(Exercise description): Where the records appear below, transcribe them exactly, leaving none out.

┌─ Input data

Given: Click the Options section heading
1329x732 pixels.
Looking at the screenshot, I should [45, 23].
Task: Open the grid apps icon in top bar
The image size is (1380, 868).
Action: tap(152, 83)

└─

(Answer space):
Given: Click the Options section heading
1329x732 pixels.
Looking at the screenshot, I should [45, 23].
Task: Open the grid apps icon in top bar
The image size is (1380, 868).
Action: tap(152, 83)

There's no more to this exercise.